**Exercise description:** Copy every item below word for word, omitting the pictures.

[BEGIN Material supplied]

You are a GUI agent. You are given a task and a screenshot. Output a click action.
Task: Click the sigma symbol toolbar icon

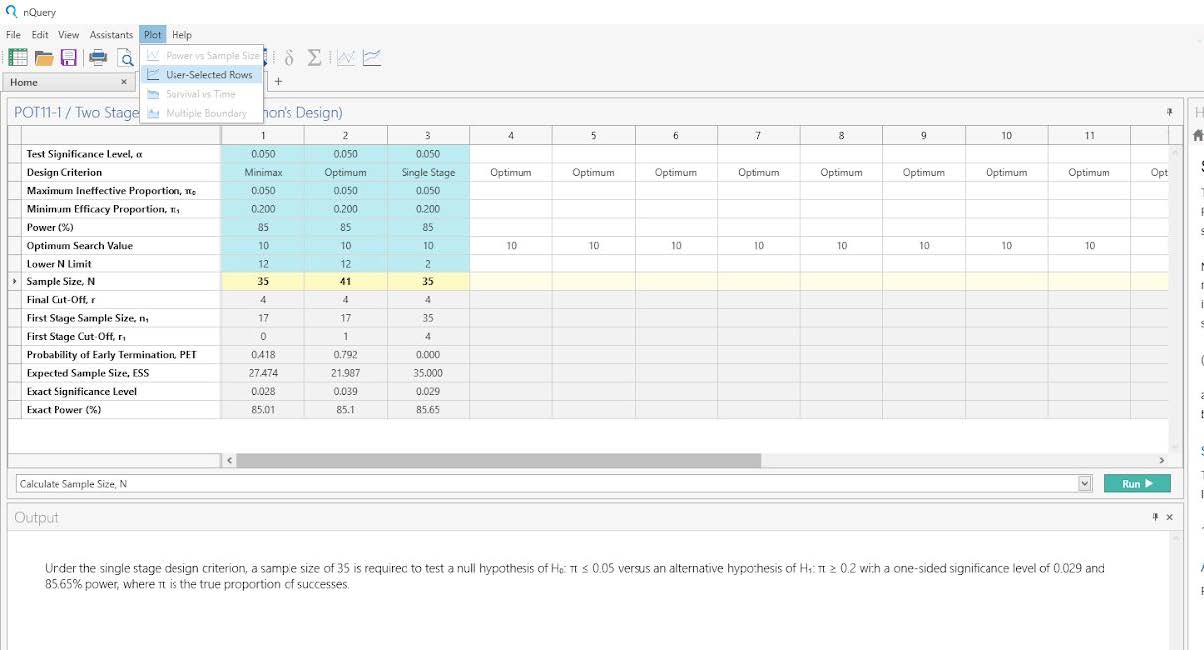(x=314, y=57)
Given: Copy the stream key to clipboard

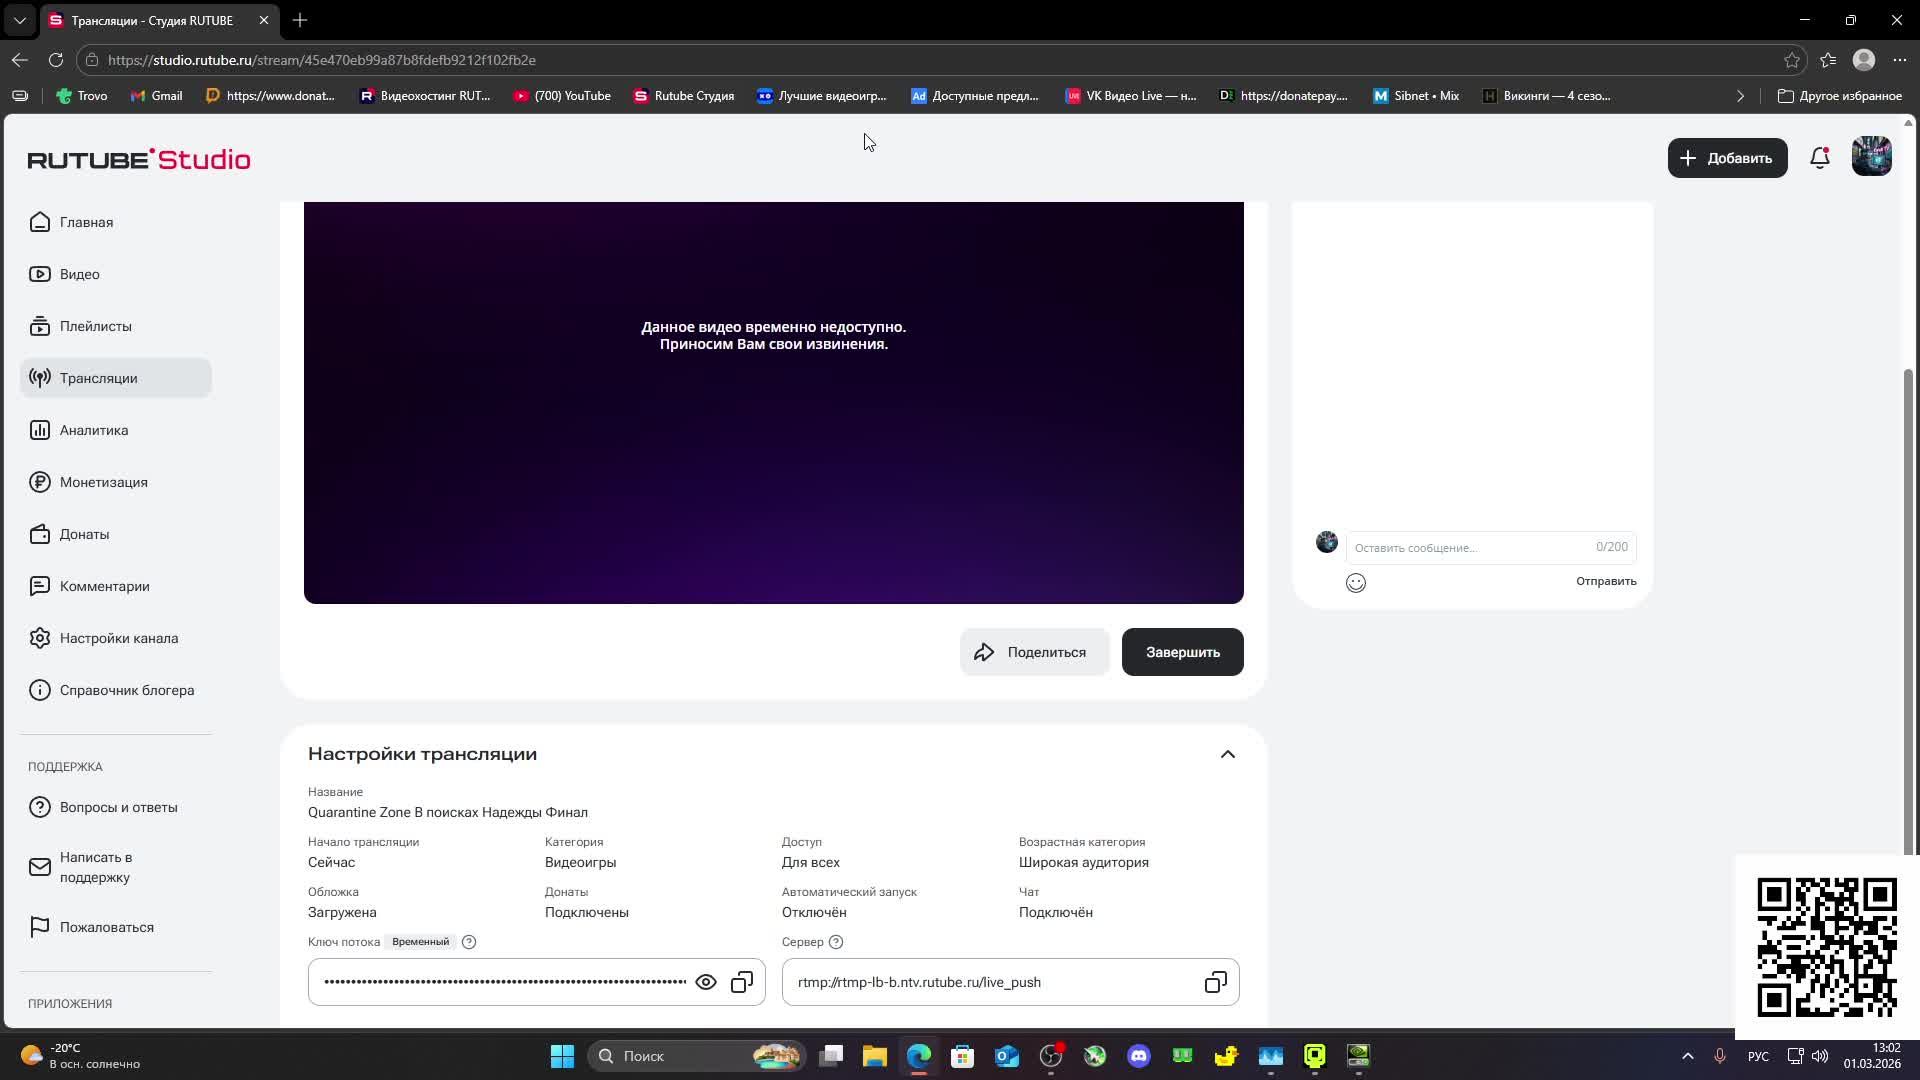Looking at the screenshot, I should 742,982.
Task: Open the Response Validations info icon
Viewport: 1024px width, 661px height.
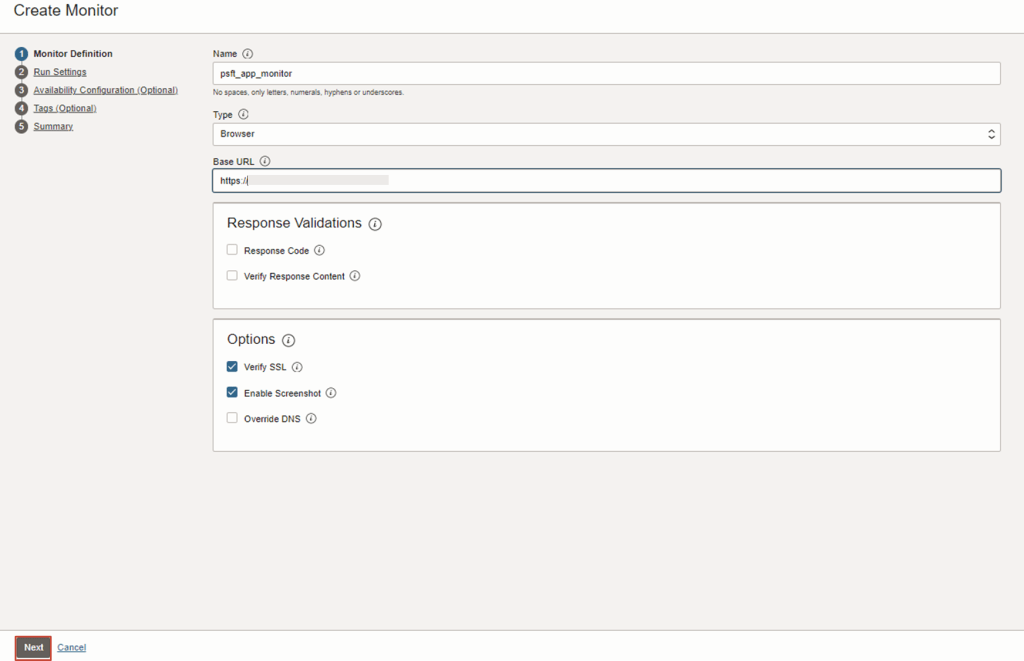Action: point(375,224)
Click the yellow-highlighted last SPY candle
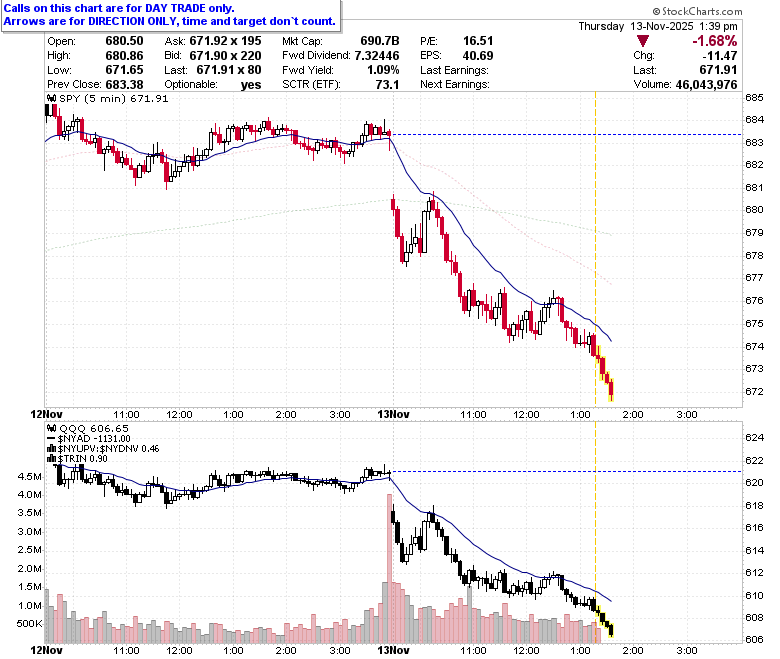 click(x=611, y=390)
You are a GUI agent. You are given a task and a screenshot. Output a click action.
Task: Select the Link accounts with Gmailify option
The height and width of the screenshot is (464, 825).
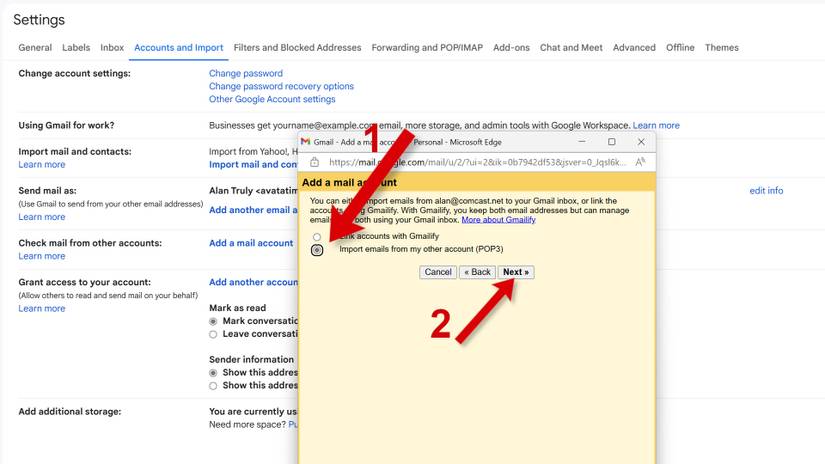[x=317, y=237]
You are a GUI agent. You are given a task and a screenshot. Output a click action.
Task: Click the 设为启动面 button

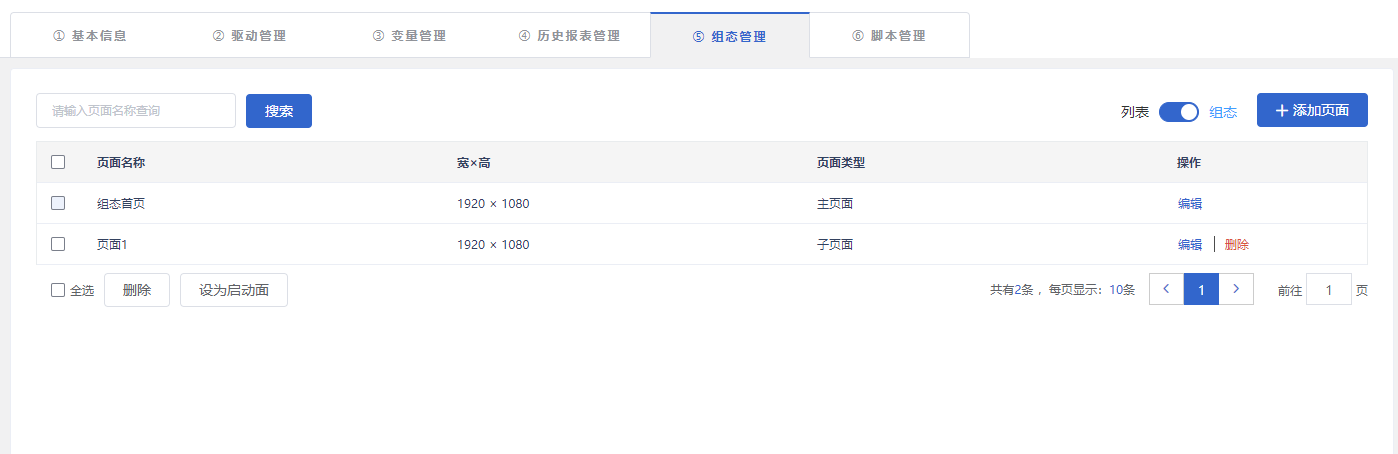pyautogui.click(x=234, y=290)
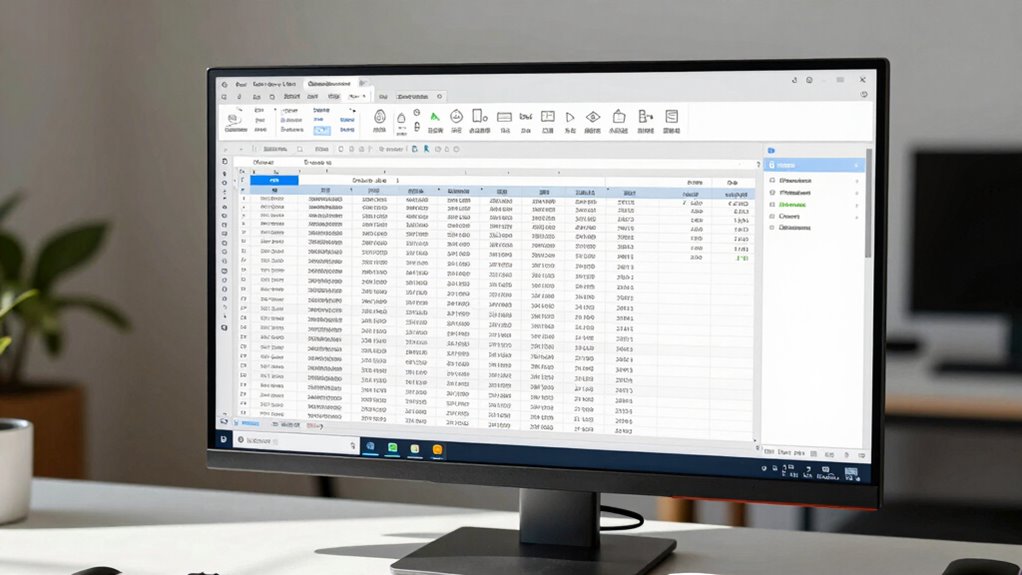Click the diamond-shaped ribbon icon
Image resolution: width=1022 pixels, height=575 pixels.
click(593, 118)

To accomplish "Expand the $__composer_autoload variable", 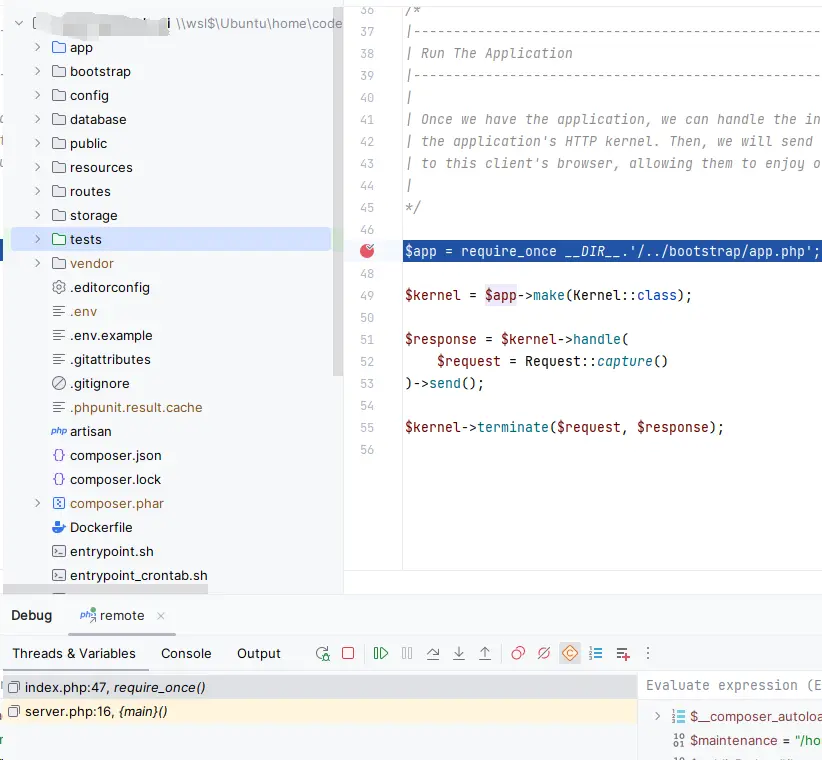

[END Material supplied]

**Written reply:**
You are a GUI agent. You are given a task and a screenshot. Output a click action.
Task: Click the sigma symbol toolbar icon

(x=314, y=57)
Given: Copy the stream key to clipboard

Looking at the screenshot, I should 742,982.
Task: Open the Response Validations info icon
Viewport: 1024px width, 661px height.
Action: point(375,224)
Click the yellow-highlighted last SPY candle
 click(x=611, y=390)
You are a GUI agent. You are given a task and a screenshot. Output a click action.
Task: Select the Link accounts with Gmailify option
The height and width of the screenshot is (464, 825).
[x=317, y=237]
You are a GUI agent. You are given a task and a screenshot. Output a click action.
Task: Click the 设为启动面 button

pyautogui.click(x=234, y=290)
Click the diamond-shaped ribbon icon
Image resolution: width=1022 pixels, height=575 pixels.
click(593, 118)

To accomplish "Expand the $__composer_autoload variable", 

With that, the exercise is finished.